残った2人のうちの1人が俺を案内してスタンガンを使った娘だったのは幸いだった。俺は一物を出したまま正座すると靴の踵から剃刀を出し、手足のプラスチックバンドを切った。俺はもう1人がトイレに行っている隙にスタンガン娘に背後から飛びついて裸締めで落とした。そしてスタンガンを取り上げた。
トイレから戻った娘はドアから出た途端にスタンガンを押し付けられて気絶した。俺はスナックのカーテン布のようなものを裂いてロープを作って、2人を背中合わせに縛った。その縛り方はアダルト出演のとき覚えた変態緊縛の方法だ。
両腕は上に上げて首の後ろで縛り、それを互いに結びつければ腕は下げることができない。そして両足はM字開脚になるようにして、立ち上がれないようにした。
一応仲間が帰って来たときに騒がれたら困るので、店の奥の小部屋に運び、猿轡代わりにガムテープを口に貼った。

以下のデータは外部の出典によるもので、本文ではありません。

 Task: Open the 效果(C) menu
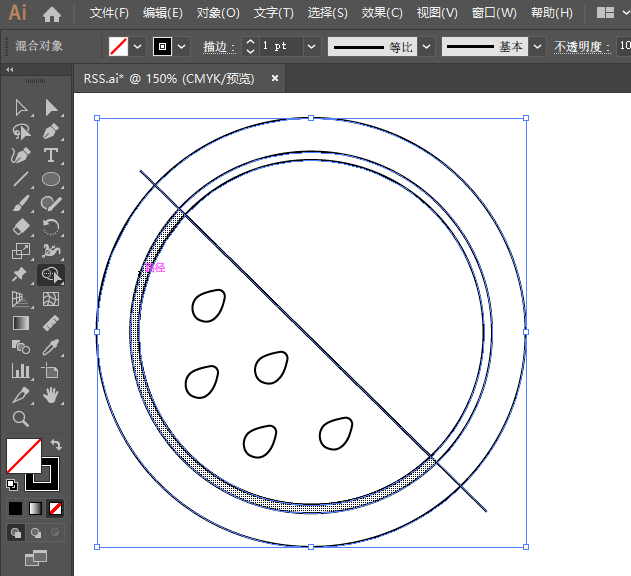(x=382, y=14)
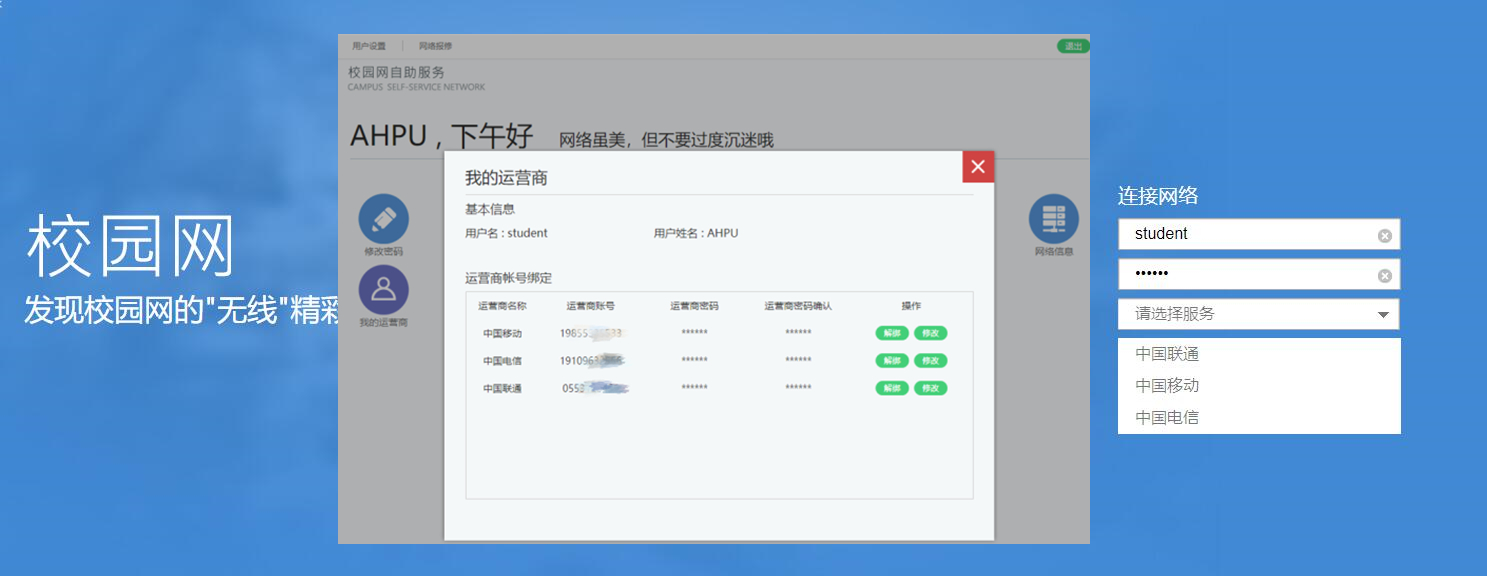Viewport: 1487px width, 576px height.
Task: Click the green 退出 logout button
Action: pyautogui.click(x=1073, y=46)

待ち構えていると、足音をドンドン立てて3人が帰って来た。
「あの爺い、ただでおかないぞ。何が200万だ」「リンチだ」
そう言いながら3人とも中に入って来て一瞬誰もいないのできょろきょろしたとき、俺はドアの陰から飛び出して女どもを順番にスタンガンを押し付けてやった。3人目のリーダーは逃げたが俺は追いかけて部屋の隅に追いつめると眼鏡を取って言った。
「じたばたするんじゃねえ。このメス猫が」
俺の本当の顔を見て、その女は凍りついた。
「や……やくざ屋さん? 」
女が涙目になったときに俺はスタンガンを当てた。